Dusk or Dark or Dawn or Day

“And your freedom matters more than mine; is that it?”

He doesn’t answer. He doesn’t need to. The answer is in the situation, in the fact that he would help a witch harm his own kind rather than risk himself sounding the alarm. That’s almost being charitable. It assumes she approached him and not the other way around; that he’s just a coward and not a traitor.

“Why?” My question is soft, almost gentle; I want him to think he can make me understand.

“It only takes one ghost to anchor a city,” says Danny. “I knew Delia would never leave. I managed to make Teresa understand. Nobody who was haunting Manhattan was actually buried there, so we couldn’t count on bones; it had to be her. I had her convinced that you were anchoring Mill Hollow. She would have left you alone. She would never have gone looking for a replacement ghost.”

“Does everybody know about anchors but me?” I demand, throwing my hands up. Then I pause. Something about the way he said that . . . “What do you mean, a replacement ghost?”

Danny looks uncomfortable. “Forget it.”

“No, I won’t.

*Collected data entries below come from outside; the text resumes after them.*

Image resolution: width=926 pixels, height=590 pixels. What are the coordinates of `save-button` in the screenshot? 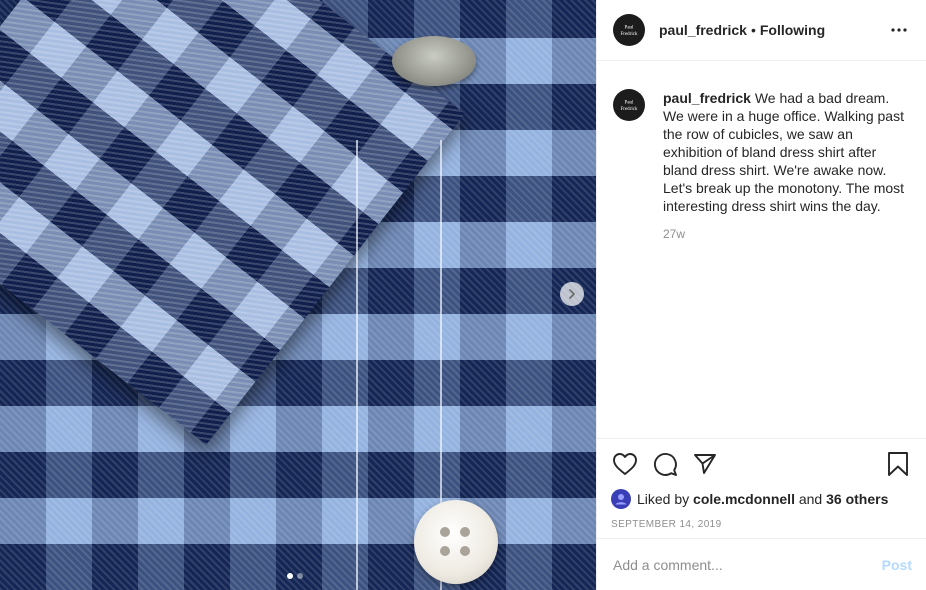 It's located at (898, 464).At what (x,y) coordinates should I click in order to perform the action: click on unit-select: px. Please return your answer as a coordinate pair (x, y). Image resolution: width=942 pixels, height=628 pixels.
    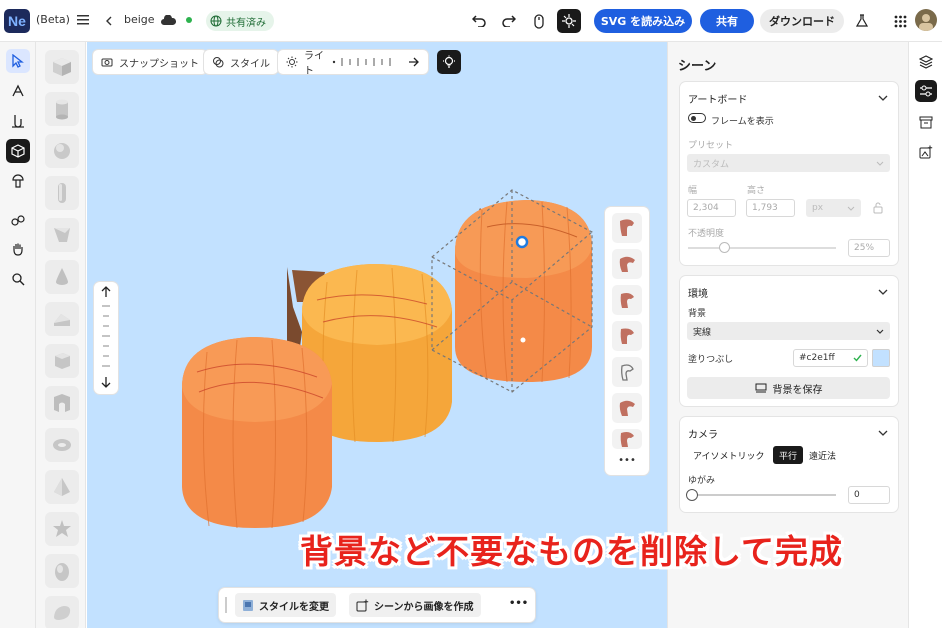
    Looking at the image, I should click on (834, 208).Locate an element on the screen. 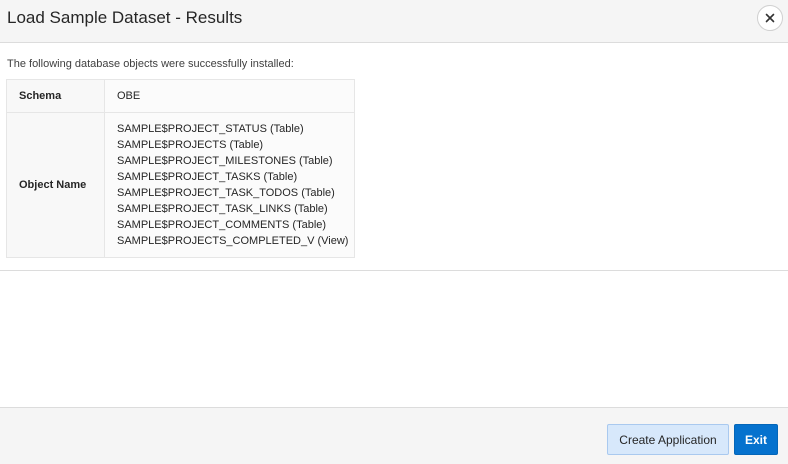 This screenshot has height=464, width=788. exit-button: Exit is located at coordinates (756, 440).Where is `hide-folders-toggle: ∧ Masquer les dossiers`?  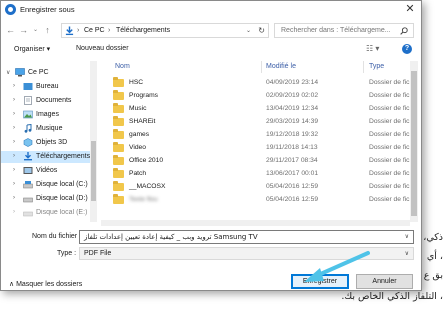
hide-folders-toggle: ∧ Masquer les dossiers is located at coordinates (46, 284).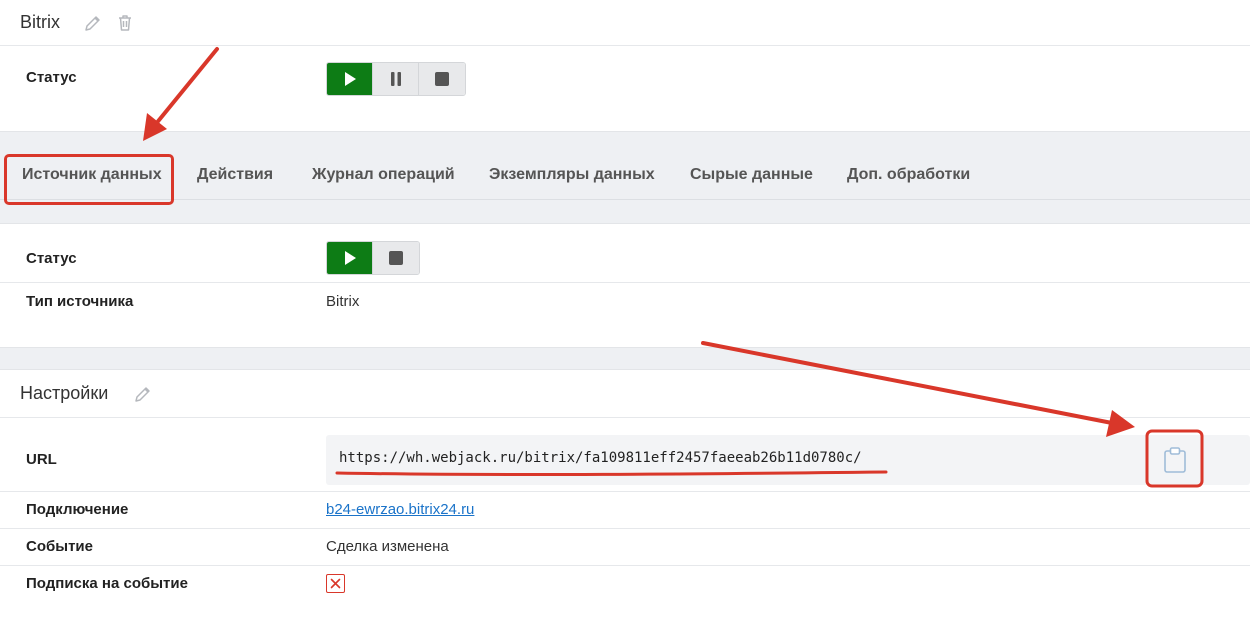 Image resolution: width=1250 pixels, height=623 pixels. What do you see at coordinates (40, 22) in the screenshot?
I see `integration-title: Bitrix` at bounding box center [40, 22].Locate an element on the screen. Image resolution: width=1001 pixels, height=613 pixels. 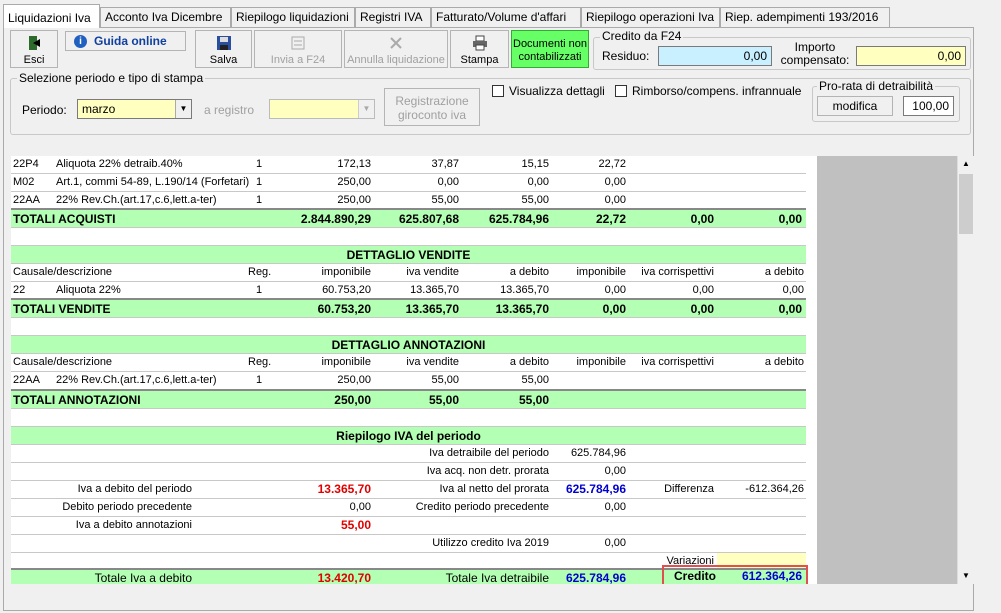
cell-descrizione: Aliquota 22% detraib.40% is located at coordinates (120, 164).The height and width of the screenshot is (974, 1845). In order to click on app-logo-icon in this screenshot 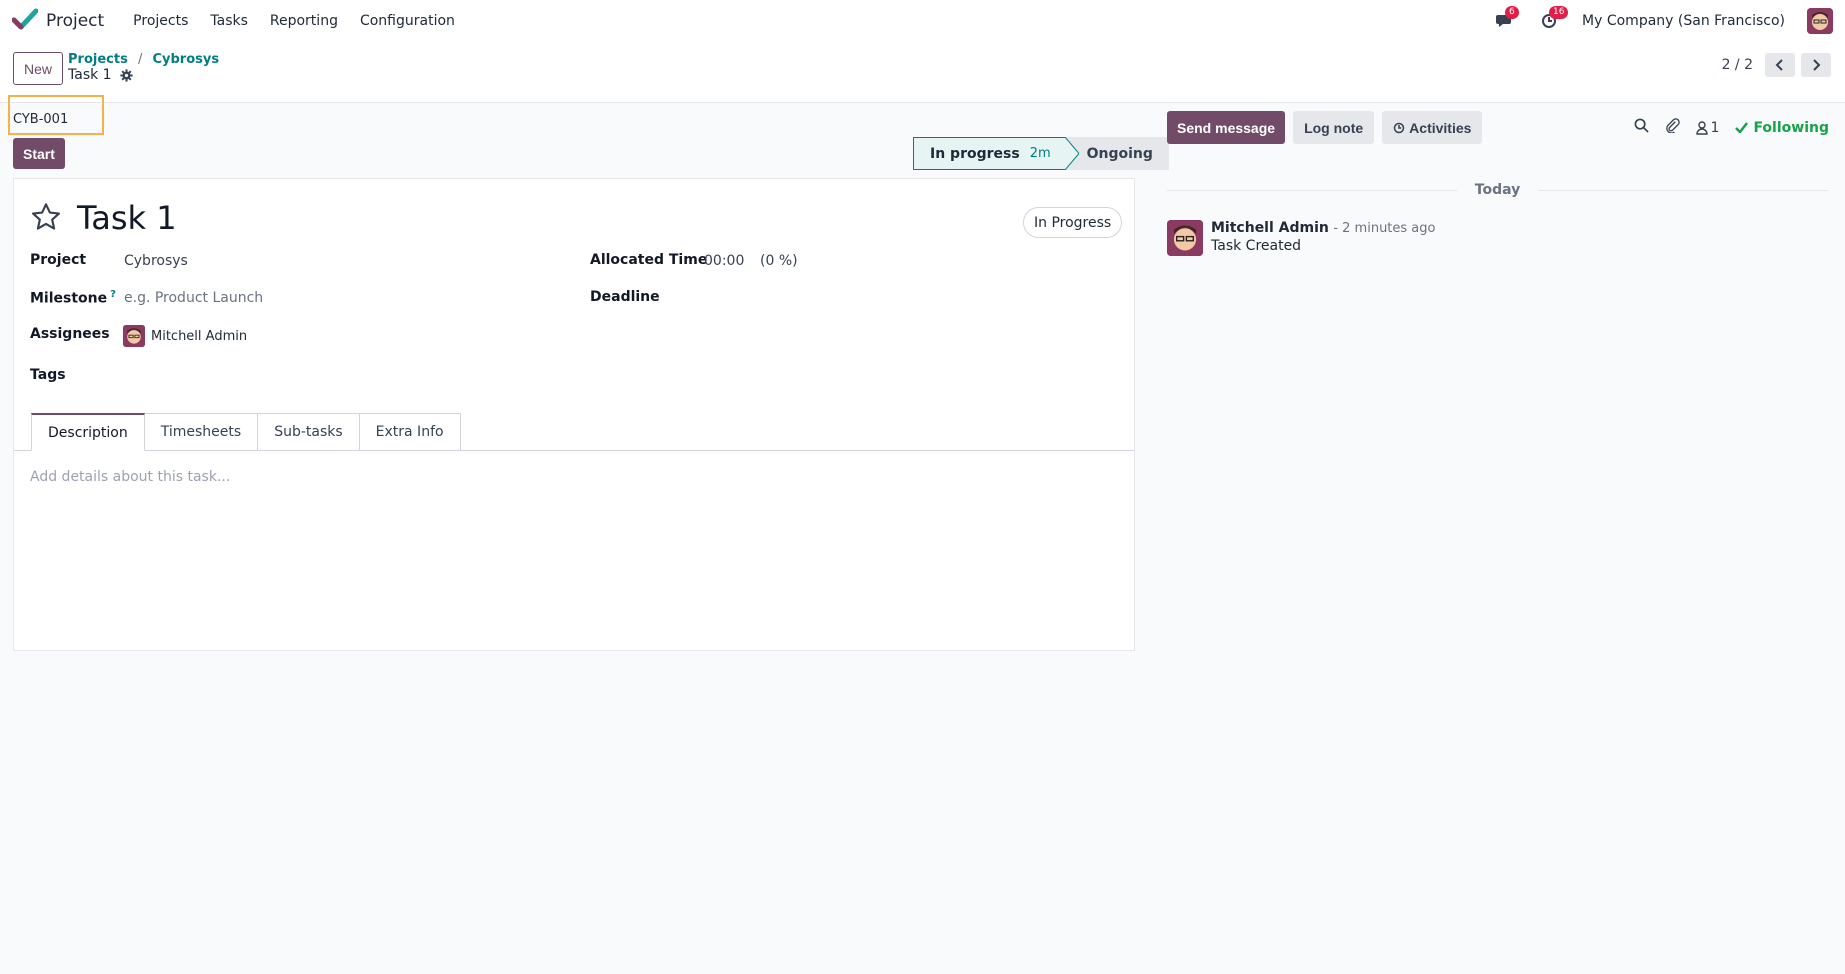, I will do `click(25, 21)`.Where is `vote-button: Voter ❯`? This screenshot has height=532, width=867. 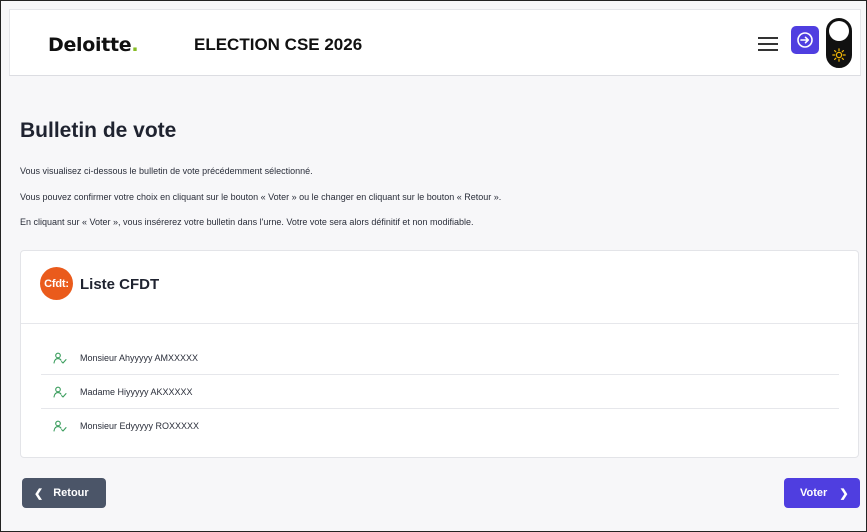 vote-button: Voter ❯ is located at coordinates (822, 493).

What do you mean?”

“Ghosts don’t just happen. Someone has to make them. That’s why we all died so early, and why so many of us had freak accidents. People like Delia, who came back because she wanted to, they’re the rare ones.”

The storm that killed me was unseasonable and strange. I don’t want to think about it right now. If I think about it, when I’m already prisoned in glass with no way out, I may just start screaming. “So?”

“So I tried to protect you by making her think you were the anchor, so she wouldn’t make a replacement. You’re the one who’s always saying we have an obligation to other people. To help them.”

I stare at him. I don’t know if he can see me; I hope he can. I hope he understands the hate and dismay I’m directing at his face. “She knew I wasn’t the anchor; she said as much to me. I was trying to convince you to volunteer at the suicide hotline, not giving you permission to lock other ghosts in mirrors so rich assholes can use us as the fountain of youth. This isn’t helping people.”

“Getting old doesn’t help them either.”

“Getting old is natural. It’s what we didn’t get. Every time I take a call, I am fighting to help someone else get old. This is sick. It’s wrong, and you need to let me out of here.”

“That’s not going to happen. I could maybe convince Teresa not to sell you right away. If you wanted to stay. We could talk more about why this is okay. Why this is how things ought to be. If you wanted.”

I’m so tired. “Go to hell, Danny,” I say, and he looks surprised for a moment before he puts the mirror down and disappears.

I start to pace. I’m trapped in glass. I’m going to be exploited and held prisoner forever, like an unwilling genie in a breakable bottle. The old stories said you needed to cover all the mirrors after someone died so that they wouldn’t prison your ghosts. They also said the first person who looked at their reflection after a ghost did get caught would drop dead on the spot, frightened out of themselves, but Teresa looked at me, and she lived. Is it because she’s a witch? Are witches immune to that sort of terror? Is it because she’s the one who prisoned me there? Or is there something else I ought to know, something I’m missing because this has never happened to me before?

One ghost to a mirror. Can’t share your prison. And people who look in mirrors containing the dead sometimes die for no apparent reason, like they weren’t able to stand what they saw. Ghosts can move time. What if that’s not all that we can do?

Trouble with being a teenage runaway is no one tells you anything. Most people grow out of it, though; start making connections, start making allies, start making friends. Forty years I’ve been running, and I can count the friends I’ve made on the fingers of one hand. They’re bright, precious things, every one of them, but they’re not enough. They didn’t tell me the things I needed to know. Forty years in the ground, and I’m still lost when it comes to the realities of what I am.

In a world of anchors and moorings, I am a nail in someone else’s coffin, and no one can tell who’s been buried beneath me.